Anniversario. Le lettere sconosciute di Rebora

La vigilia del sessantesimo anniversario della morte di Clemente Rebora (Milano, 6 gennaio 1885 – Stresa, 1° novembre 1957) mi ha portato un inatteso regalo. Da qualche tempo sto lavorando – per la collana “A caccia di Dio” dell’editore Cantagalli – ad un volumetto che riporta, con brevi commenti, le lettere del Rebora universitario (1904-1910), già pubblicate nel primo dei tre volumi dell’Epistolario curato da Carmelo Giovannini per Edb. In quegli anni Rebora viveva una strettissima amicizia con Angelo Monteverdi, Antonio Banfi e Daria Malaguzzi, che rappresentava l’anima del gruppo e sarebbe diventata la moglie di Banfi. Nell’Epistolario edito sono numerosissime le lettere a Monteverdi e alla Malaguzzi, meno quelle a Banfi. Per scrupolo di completezza ho voluto consultare l’archivio della Biblioteca di Filosofia dell’Università degli Studi di Milano, che possiede una parte del fondo Banfi- Malaguzzi; con sorpresa ho trovato dodici inediti (tra lettere e cartoline postali). Altri si occuperanno di approntare una pubblicazione filologicamente corretta, io sono contento di poter offrire ai lettori di Avvenire la prima di queste lettere come omaggio al grande e ancora troppo poco conosciuto poeta milanese, che, come questa lettera dimostra, è stato anche un notevolissimo, inventivo e complesso prosatore. Passiamo dunque ad analizzare il testo. Prima di tutto notiamo i due punti esclamativi che seguono l’indicazione del luogo da cui parte la lettera: Milano. 

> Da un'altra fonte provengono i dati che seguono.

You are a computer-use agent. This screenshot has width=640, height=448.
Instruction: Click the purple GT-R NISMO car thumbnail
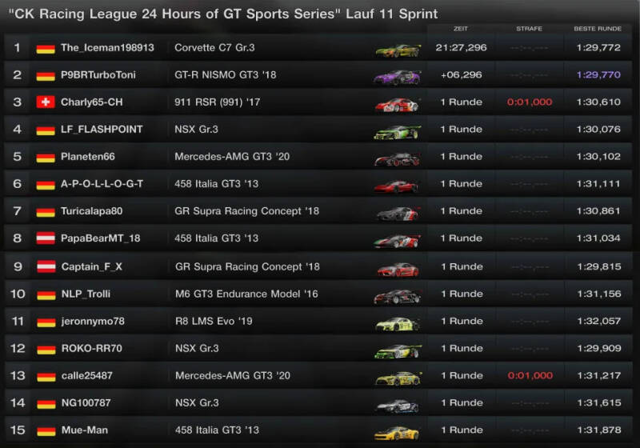point(398,77)
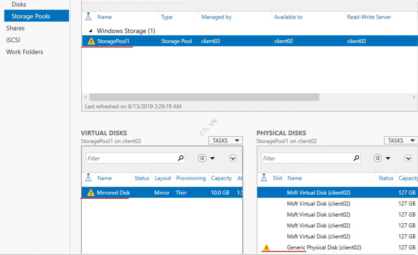Open the Shares section in sidebar

coord(15,28)
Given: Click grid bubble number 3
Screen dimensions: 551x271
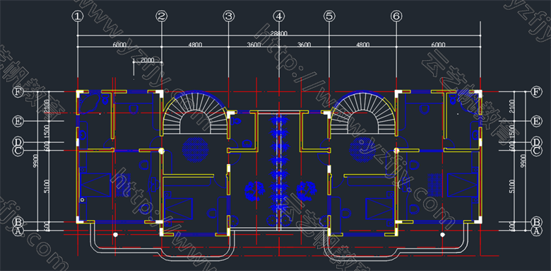Looking at the screenshot, I should click(x=228, y=16).
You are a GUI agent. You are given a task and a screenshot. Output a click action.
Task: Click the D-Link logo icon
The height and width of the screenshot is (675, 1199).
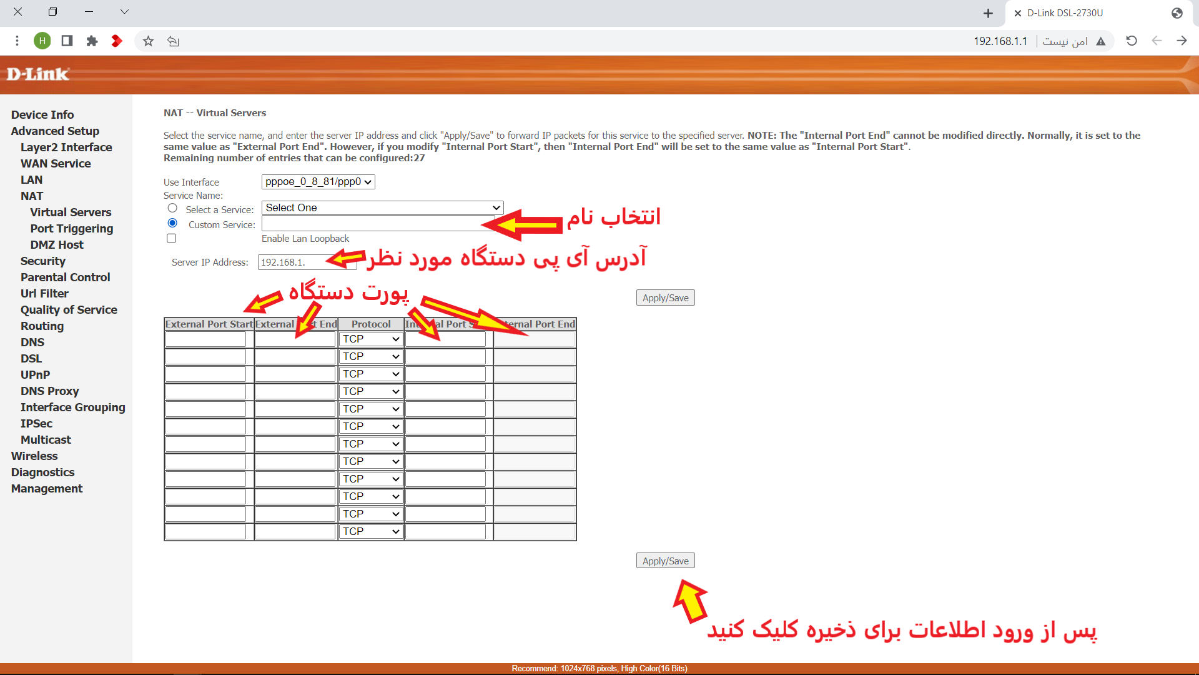[38, 74]
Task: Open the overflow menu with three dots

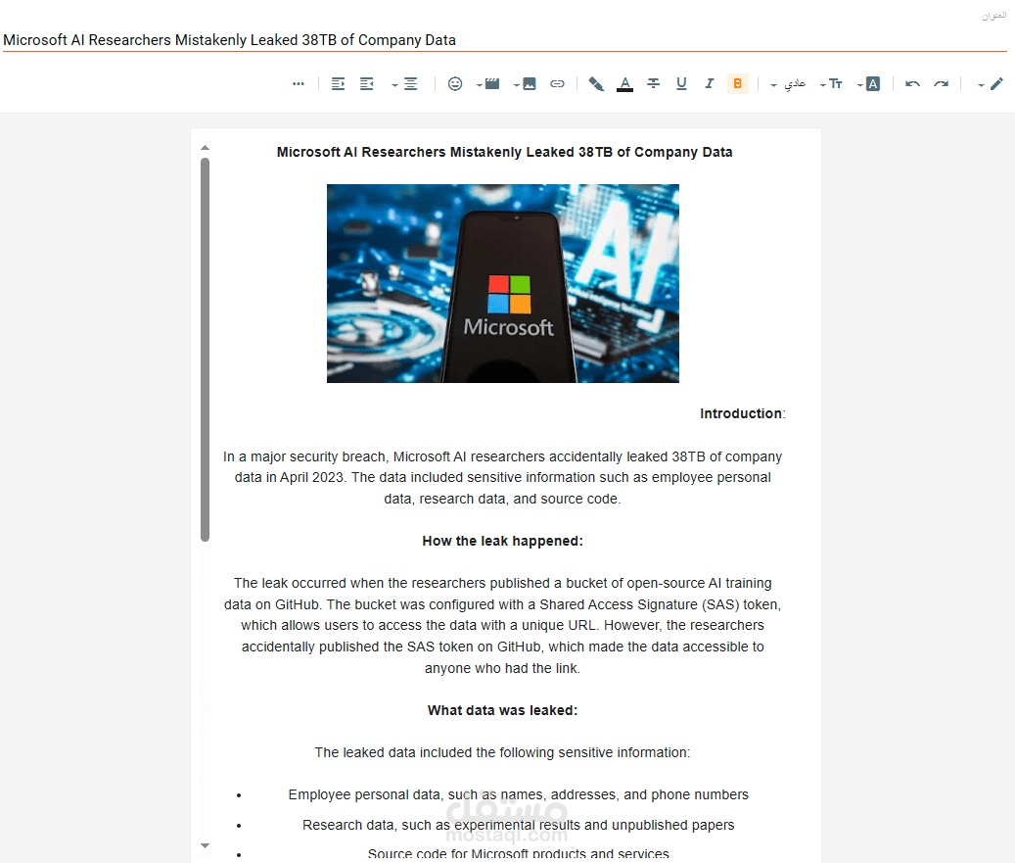Action: [299, 83]
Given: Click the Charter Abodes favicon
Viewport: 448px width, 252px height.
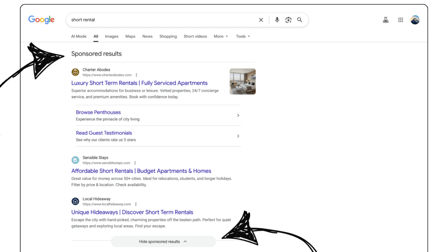Looking at the screenshot, I should coord(75,71).
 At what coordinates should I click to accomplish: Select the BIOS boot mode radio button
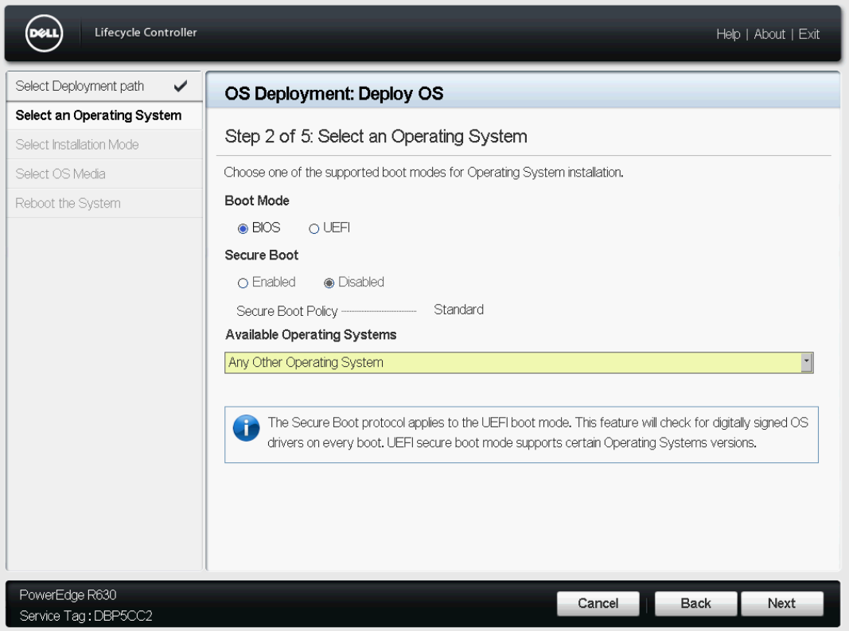tap(243, 228)
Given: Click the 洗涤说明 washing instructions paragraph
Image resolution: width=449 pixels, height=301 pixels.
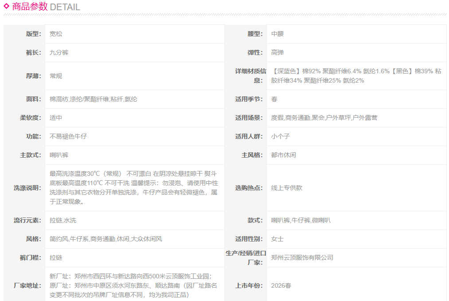Looking at the screenshot, I should click(x=134, y=188).
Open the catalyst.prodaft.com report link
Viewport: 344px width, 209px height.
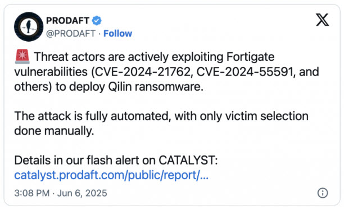[111, 175]
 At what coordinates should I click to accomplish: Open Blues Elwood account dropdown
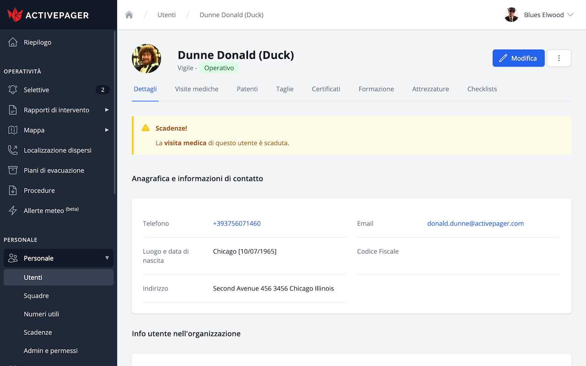click(539, 15)
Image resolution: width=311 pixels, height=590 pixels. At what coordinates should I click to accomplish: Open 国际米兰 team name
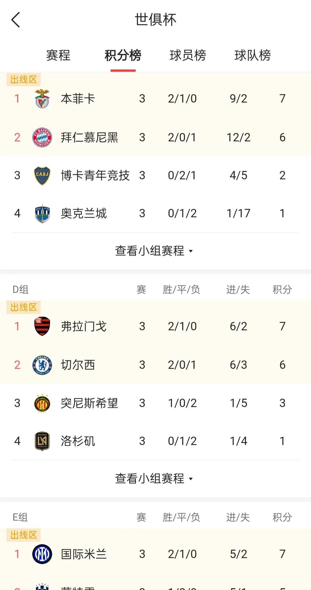coord(84,554)
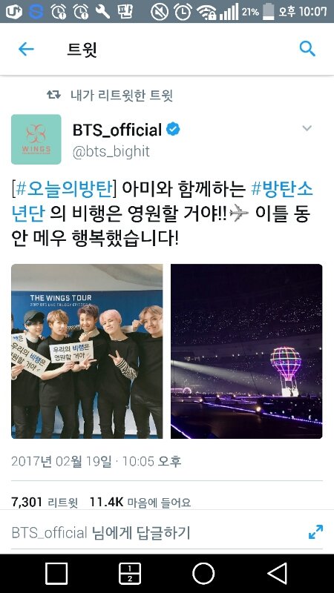This screenshot has height=593, width=334.
Task: View the 7,301 retweets list
Action: pos(45,502)
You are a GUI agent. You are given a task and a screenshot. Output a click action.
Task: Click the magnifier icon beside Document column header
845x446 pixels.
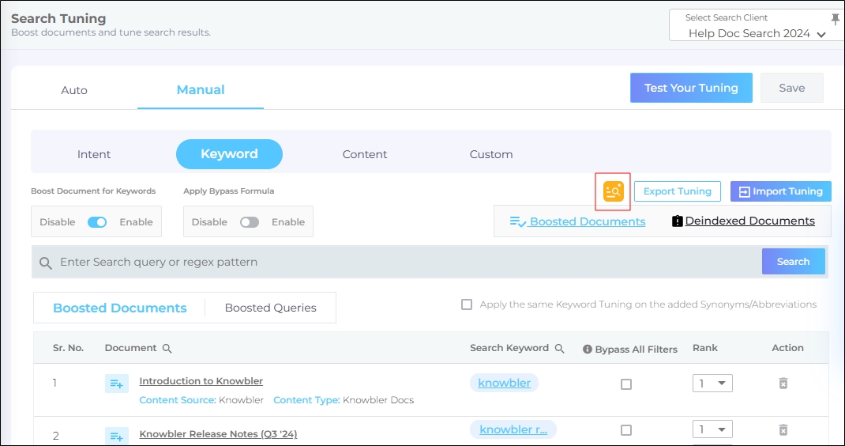click(167, 349)
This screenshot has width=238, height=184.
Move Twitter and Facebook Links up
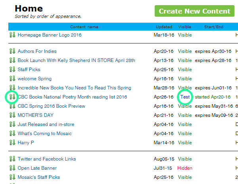(x=10, y=159)
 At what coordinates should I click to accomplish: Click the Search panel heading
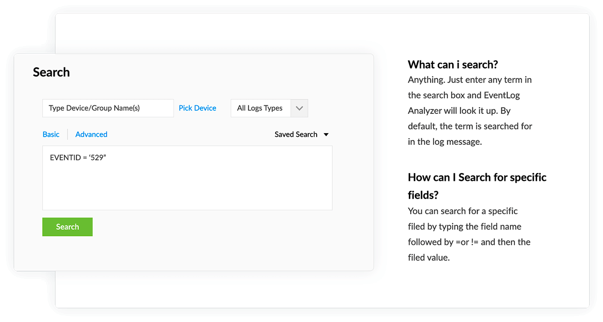pos(51,72)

Rebora è rimasto in città per raccogliere gli ultimi materiali necessari a scrivere la tesi di laurea e certamente quei due punti esclamativi significano invidia per l’amico Banfi che si sta riposando da qualche parte. Ma molto più profondamente la sottolineatura esclamativa dichiara in un sol colpo la feroce e permanente ostilità reboriana nei confronti della città, emblema di rapporti falsi e d’assenza di profondità spirituale. Le possibili conferme da altre lettere sono numerosissime; ne bastino due: «La mia anima è lungi dal frastuono tedioso della città ove l’aria pare viziata e impura come il fiato di un’ammalata» (alla madre, 11 settembre 1904); «Nessun palpito né alcuna idea mi suscita questa monotona città, ingorda di opere e d’ingegni, ma fredda d’anima» (a Daria Malaguzzi, 22 marzo 1909). Del resto l’opposizione tra la città e l’amatissima montagna costituisce uno dei temi cruciali della partitura della prima raccolta poetica di Rebora, Frammenti lirici (1913). L’inizio della lettera descrive una situazione esistenziale desolante (formidabile l’immagine del digiunatore che non ha neppure più la forza di aver fame) in un contesto ostile: la città, appunto, che non solo è climaticamente avversa allo studio – «affocata» –, ma soprattutto mostra il suo volto più devastante: è piena di gente capace di far soldi, ma non di suscitare un autentico sentimento di affezione. Per di più lo studio appare fatica soverchiante (e forse inutile), tanto che affiora una percezione di sé che Rebora ha spesso comunicato agli amici: contrariamente a loro (che infatti faranno importanti carriere accademiche), lui sarebbe stato un fallito dal punto di vista sociale. È a questo punto che arriva il tipico colpo di reni che inverte la negativa direzione intrapresa: «Con tutto ciò io non dispero».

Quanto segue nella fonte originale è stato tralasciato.